In modern society, this anti-intellectualism has played right into the hands of the left (as if this movement has any particular claim to intellect!) trying to portray religion as a remnant from the Dark Ages. There are indeed Christians (particularly in America, it seems to me) who seem eager to support this view.

Now the “learned men” that St Teresa – and modern Catholic philosophers such as James V. Schall – talk about, these are not people who just randomly latch on to whatever zeitgeist (spirit of the times) is prevalent on college campus at their time. Rather they are such as seek out works of timeless wisdom, Holy Scriptures first and then the words of the great thinkers through the ages, whose thoughts have expanded the minds of the generations that followed them.

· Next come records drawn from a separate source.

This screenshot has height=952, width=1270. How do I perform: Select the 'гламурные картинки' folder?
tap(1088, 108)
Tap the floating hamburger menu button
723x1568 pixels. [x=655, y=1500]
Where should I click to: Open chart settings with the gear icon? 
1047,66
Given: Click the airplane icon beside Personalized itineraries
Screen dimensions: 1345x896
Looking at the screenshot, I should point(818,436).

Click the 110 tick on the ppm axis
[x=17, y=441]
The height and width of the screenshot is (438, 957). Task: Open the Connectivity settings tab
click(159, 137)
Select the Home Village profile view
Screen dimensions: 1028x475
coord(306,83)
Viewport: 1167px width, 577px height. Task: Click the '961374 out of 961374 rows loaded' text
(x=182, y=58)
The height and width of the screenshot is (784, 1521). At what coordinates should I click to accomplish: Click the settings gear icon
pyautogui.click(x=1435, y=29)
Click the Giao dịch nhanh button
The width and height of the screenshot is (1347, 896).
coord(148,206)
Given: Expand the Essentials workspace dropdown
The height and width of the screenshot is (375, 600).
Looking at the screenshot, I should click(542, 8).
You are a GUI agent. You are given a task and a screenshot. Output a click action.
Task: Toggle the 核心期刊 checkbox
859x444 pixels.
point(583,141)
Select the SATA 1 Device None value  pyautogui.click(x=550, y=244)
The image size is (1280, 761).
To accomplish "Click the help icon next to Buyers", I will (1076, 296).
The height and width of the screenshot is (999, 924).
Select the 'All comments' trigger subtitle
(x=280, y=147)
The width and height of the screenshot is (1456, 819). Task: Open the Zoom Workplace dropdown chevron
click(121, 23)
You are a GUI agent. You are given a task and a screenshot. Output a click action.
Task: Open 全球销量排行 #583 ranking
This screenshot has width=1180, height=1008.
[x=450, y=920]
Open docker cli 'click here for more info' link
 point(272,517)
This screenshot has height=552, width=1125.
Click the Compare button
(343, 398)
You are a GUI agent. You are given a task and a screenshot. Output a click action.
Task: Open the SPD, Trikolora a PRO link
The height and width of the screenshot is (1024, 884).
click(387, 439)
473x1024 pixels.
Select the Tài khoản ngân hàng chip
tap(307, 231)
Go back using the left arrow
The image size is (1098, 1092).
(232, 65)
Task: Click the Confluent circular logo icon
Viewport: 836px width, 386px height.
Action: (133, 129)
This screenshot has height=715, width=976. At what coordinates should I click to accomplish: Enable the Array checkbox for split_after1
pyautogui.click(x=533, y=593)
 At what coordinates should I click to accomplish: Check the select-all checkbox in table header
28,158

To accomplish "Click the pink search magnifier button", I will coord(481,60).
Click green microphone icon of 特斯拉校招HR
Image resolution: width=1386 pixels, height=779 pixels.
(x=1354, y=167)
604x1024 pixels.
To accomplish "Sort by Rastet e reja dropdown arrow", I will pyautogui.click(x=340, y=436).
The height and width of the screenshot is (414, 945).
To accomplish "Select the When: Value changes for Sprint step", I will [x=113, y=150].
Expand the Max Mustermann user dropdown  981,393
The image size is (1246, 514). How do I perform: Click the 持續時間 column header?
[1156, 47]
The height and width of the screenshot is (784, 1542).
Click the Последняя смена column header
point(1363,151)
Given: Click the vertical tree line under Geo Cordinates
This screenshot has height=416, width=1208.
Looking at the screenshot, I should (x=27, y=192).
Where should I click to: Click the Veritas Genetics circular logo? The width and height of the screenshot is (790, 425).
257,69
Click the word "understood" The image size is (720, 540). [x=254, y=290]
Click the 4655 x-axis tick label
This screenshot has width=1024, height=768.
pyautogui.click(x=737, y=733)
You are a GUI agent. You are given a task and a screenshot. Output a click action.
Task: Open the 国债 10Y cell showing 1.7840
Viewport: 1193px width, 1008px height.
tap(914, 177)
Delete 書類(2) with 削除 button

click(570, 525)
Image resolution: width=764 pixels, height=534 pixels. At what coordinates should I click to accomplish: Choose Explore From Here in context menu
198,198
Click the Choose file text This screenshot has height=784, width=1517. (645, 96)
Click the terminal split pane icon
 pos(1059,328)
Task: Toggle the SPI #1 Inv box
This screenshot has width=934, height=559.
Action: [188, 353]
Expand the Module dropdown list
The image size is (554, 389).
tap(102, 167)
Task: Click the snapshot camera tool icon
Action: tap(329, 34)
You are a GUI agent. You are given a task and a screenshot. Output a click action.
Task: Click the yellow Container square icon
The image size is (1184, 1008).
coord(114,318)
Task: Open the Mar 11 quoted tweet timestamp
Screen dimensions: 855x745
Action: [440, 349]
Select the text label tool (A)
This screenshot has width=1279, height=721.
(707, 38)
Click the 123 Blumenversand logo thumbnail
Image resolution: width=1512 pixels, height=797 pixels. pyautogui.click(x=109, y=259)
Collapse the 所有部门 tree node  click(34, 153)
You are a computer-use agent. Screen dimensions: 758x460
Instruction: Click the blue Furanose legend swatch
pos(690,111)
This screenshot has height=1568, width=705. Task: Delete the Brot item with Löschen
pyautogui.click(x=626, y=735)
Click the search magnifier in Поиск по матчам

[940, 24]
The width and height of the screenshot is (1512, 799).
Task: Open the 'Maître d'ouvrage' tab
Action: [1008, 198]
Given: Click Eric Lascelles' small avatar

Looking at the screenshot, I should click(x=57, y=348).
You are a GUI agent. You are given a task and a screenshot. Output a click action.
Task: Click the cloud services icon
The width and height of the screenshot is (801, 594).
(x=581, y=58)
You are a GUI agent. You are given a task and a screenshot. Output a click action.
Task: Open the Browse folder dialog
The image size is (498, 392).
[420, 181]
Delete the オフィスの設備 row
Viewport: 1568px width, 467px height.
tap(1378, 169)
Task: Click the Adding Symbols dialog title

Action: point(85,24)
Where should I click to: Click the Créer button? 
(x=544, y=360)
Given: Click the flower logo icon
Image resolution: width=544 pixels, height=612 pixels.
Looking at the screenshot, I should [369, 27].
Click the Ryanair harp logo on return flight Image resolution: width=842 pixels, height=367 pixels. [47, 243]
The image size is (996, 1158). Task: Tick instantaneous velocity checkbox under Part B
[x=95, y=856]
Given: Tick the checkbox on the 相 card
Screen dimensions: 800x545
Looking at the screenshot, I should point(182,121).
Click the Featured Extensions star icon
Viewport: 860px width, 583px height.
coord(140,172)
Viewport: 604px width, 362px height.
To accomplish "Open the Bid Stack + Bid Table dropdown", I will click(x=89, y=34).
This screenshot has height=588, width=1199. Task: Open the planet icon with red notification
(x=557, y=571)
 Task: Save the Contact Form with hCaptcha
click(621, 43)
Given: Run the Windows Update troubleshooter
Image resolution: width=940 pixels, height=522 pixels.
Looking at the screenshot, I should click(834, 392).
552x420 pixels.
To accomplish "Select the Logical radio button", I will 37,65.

C. S. Lewis, another “learned man” of sorts, wrote an obvious truth that deserves recognition no matter what you think about Lewis himself and his religion. He wrote that it is necessary to read old books not because they are truer than new books, but because the fallacies of their age were different from ours. We are easily able to see in old books the mistakes that were commonly accepted and not even debated in their age, but which are glaring to our eyes. But what we do not easily understand is that in our own age, we also have a particular zeitgeist (spirit of the times) which makes us agree on many things without a serious debate, things that from another age (past or future) would look like pure madness.

If there was no other reason – if all holy scripture was just pious fantasy, if all philosophers of the past were simply ignorant barbarians – it would still be a pressing need for some to read the works of the past. If for nothing else, then at the very least in order to return to our own time and see it for the first time.

But I for one do not think the benefit is as limited as that. As I have said before, there is in true genius an expansion not first and foremost of knowledge itself, but of the capacity for knowledge and understanding. It is not that reading them fills our cup, but it makes our cup larger! It is not knowledge itself as much as our ability to look at knowledge in new ways. And if this is true for the great thinkers, then far more for religion properly so called. If the human genius makes our “container” of the mind wider, religion should make it deeper. (This, as I mentioned above, certainly does not happen with all people, more’s the pity.)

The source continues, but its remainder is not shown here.